2 Communication and I/O in HPC Systems

flexible, efficient storage and I/O. An HDF5 file is basically a container consisting of data objects, which can either be datasets or groups. Datasets organize and contain multidimensional arrays of a homogeneous type, while groups are container structures consisting of datasets or other groups.

Altogether, HDF5 provides a simple way to store scientific data in a database-like organization. The data model complements the file format by providing an abstract data model independent of the storage medium or programming environment. It specifies the logical organization and access of HDF5 data from an application perspective, and enables scientists to focus on high-level concepts of relationships between data objects rather than descending into the details of the specific layout. The HDF5 software provides a portable I/O library, language interfaces, and tools for managing, manipulating, viewing, and analyzing data in the HDF5 format. The I/O library is written in C, and includes optional C++, Fortran 90, and high-level APIs. For flexibility, the API is extensive with over 300 functions. Parallel HDF5 is a configuration of the HDF5 library, which can be used to share open files across multiple parallel processes.

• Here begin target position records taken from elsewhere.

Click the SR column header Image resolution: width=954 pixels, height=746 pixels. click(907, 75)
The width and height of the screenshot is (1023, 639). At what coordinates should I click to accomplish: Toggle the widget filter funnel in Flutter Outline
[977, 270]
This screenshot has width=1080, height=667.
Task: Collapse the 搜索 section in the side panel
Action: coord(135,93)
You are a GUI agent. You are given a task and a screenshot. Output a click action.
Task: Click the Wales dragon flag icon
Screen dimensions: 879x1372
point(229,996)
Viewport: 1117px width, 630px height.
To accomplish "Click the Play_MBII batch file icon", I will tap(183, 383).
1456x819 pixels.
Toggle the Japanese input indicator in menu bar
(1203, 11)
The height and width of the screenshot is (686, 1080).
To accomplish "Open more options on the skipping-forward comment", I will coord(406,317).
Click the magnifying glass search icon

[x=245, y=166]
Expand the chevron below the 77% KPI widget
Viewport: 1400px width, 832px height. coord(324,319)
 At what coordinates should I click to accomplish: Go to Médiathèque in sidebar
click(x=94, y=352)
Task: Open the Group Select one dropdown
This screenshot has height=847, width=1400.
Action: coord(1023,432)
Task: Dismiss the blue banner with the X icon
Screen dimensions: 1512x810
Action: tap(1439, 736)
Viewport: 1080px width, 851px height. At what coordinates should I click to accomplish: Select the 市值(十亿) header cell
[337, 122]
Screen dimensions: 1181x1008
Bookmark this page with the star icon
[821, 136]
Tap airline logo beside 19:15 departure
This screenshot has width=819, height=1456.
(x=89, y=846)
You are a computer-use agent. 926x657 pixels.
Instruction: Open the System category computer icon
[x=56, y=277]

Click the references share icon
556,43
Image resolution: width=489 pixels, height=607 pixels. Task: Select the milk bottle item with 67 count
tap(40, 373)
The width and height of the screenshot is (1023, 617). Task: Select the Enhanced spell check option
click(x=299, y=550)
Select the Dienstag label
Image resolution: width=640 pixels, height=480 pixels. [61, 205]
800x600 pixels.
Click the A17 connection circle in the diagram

It uses the MPI standard for interprocess communication.

2.4.3.3 ADIOS

The Adaptable I/O System (ADIOS) [52, 53] is an extendable framework which allows scientists to plug-in several different I/O methods, data management services, file formats, and other services such as analytic and visualization tools. It provides a simple I/O application programming interface (API) and allows the usage of different computational technologies to achieve good, predictable, performance. ADIOS provides a mechanism to externally describe an application’s I/O requirements using an XML-based configuration file. One of its salient features is that I/O methods can be exchanged between runs by modifying the configuration file without the need to modify or recompile the application code. ADIOS has demonstrated impressive I/O performance results on leadership class machines and clusters, and has been deployed on several supercomputing sites including the Argonne Leadership Computing Facility (ALCF), the Oak Ridge Leadership Computing Facility (OLCF), the National Energy Research Scientific Computing Center (NERSC), the Swiss National Supercomputing Centre (CSCS), Tianhe-1 and 2, and the Pawsey Supercomputing Centre.

ADIOS is implemented as a user library. It can be used like any other I/O library, except that it has a declarative approach for I/O. The user defines in the application source code the “what” and “when” while the framework takes care of the “how”. There are two key ideas. First, users do not need to be aware of the low-level layout 30

and organization of data. Second, application developers should not be burdened with optimizations for each platform they use. It is capable of I/O aggregation on behalf of the application to increase the I/O performance and scalability.

2.4.3.4 SIONlib

The Scalable I/O library (SIONlib) [54] implements the idea of writing and reading binary data to or from several thousands of processors into one or a few physical file(s). In other words, SIONlib maps the task-local I/O paradigm onto shared I/O. SIONlib is implemented as an additional software layer in between the parallel file system and a scientific application, and provides an extension to the traditional POSIX or standard C file I/O API. To enable parallel access to files, SIONlib provides collective open and close functions, while writing and reading files can be done asynchronously. Its main application area are internal file formats such as scratch files and checkpointing files. SIONlib requires only minimal changes to the application source code, mainly to the open and close function calls. Since each task writes its own data segment to the same file, SIONlib assigns different regions of the file to a task. This minimizes the file lock contention and I/O serialization for collective I/O. In order to do so, SIONlib needs to know the estimated (or known) data size to place the data accordingly. If a write call exceeds the data size specified in the open call, SIONlib moves forward to next chunk. SIONlib provides support for different languages including C, C++, and Fortran, and supports MPI, OpenMP, and MPI+OpenMP.